DIRECTIVE: Can you render every line of the material below as a Markdown table with the columns Row and Line, numbering the rows and leaving out any blank lines?

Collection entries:
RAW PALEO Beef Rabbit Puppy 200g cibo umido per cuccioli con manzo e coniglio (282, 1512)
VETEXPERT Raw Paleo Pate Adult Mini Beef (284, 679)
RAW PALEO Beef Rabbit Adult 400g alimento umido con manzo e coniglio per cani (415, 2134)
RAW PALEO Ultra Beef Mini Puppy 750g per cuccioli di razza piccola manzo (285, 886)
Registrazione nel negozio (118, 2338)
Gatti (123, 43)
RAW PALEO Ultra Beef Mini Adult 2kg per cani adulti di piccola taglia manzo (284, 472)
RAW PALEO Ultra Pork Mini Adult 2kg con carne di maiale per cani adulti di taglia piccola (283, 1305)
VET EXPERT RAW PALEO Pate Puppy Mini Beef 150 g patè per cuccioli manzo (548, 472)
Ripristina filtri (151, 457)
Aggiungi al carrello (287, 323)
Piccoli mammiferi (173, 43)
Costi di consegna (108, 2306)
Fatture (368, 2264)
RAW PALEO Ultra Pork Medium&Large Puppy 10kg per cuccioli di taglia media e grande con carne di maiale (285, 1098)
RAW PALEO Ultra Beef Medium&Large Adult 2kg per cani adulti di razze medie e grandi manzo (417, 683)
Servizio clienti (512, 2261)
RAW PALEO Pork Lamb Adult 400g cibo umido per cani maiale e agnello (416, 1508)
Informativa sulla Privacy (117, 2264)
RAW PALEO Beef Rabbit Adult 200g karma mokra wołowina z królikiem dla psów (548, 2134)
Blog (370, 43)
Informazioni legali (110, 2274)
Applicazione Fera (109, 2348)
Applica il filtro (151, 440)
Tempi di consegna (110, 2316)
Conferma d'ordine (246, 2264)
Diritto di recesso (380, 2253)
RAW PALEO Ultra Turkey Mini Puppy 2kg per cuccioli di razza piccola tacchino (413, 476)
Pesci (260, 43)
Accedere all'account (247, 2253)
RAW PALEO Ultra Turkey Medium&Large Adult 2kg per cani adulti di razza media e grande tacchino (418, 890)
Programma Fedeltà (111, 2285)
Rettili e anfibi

RESPONSE TO THE EXERCISE:
| Row | Line |
|---|---|
| 1 | RAW PALEO Beef Rabbit Puppy 200g cibo umido per cuccioli con manzo e coniglio (282, 1512) |
| 2 | VETEXPERT Raw Paleo Pate Adult Mini Beef (284, 679) |
| 3 | RAW PALEO Beef Rabbit Adult 400g alimento umido con manzo e coniglio per cani (415, 2134) |
| 4 | RAW PALEO Ultra Beef Mini Puppy 750g per cuccioli di razza piccola manzo (285, 886) |
| 5 | Registrazione nel negozio (118, 2338) |
| 6 | Gatti (123, 43) |
| 7 | RAW PALEO Ultra Beef Mini Adult 2kg per cani adulti di piccola taglia manzo (284, 472) |
| 8 | RAW PALEO Ultra Pork Mini Adult 2kg con carne di maiale per cani adulti di taglia piccola (283, 1305) |
| 9 | VET EXPERT RAW PALEO Pate Puppy Mini Beef 150 g patè per cuccioli manzo (548, 472) |
| 10 | Ripristina filtri (151, 457) |
| 11 | Aggiungi al carrello (287, 323) |
| 12 | Piccoli mammiferi (173, 43) |
| 13 | Costi di consegna (108, 2306) |
| 14 | Fatture (368, 2264) |
| 15 | RAW PALEO Ultra Pork Medium&Large Puppy 10kg per cuccioli di taglia media e grande con carne di maiale (285, 1098) |
| 16 | RAW PALEO Ultra Beef Medium&Large Adult 2kg per cani adulti di razze medie e grandi manzo (417, 683) |
| 17 | Servizio clienti (512, 2261) |
| 18 | RAW PALEO Pork Lamb Adult 400g cibo umido per cani maiale e agnello (416, 1508) |
| 19 | Informativa sulla Privacy (117, 2264) |
| 20 | RAW PALEO Beef Rabbit Adult 200g karma mokra wołowina z królikiem dla psów (548, 2134) |
| 21 | Blog (370, 43) |
| 22 | Informazioni legali (110, 2274) |
| 23 | Applicazione Fera (109, 2348) |
| 24 | Applica il filtro (151, 440) |
| 25 | Tempi di consegna (110, 2316) |
| 26 | Conferma d'ordine (246, 2264) |
| 27 | Diritto di recesso (380, 2253) |
| 28 | RAW PALEO Ultra Turkey Mini Puppy 2kg per cuccioli di razza piccola tacchino (413, 476) |
| 29 | Pesci (260, 43) |
| 30 | Accedere all'account (247, 2253) |
| 31 | RAW PALEO Ultra Turkey Medium&Large Adult 2kg per cani adulti di razza media e grande tacchino (418, 890) |
| 32 | Programma Fedeltà (111, 2285) |
| 33 | Rettili e anfibi |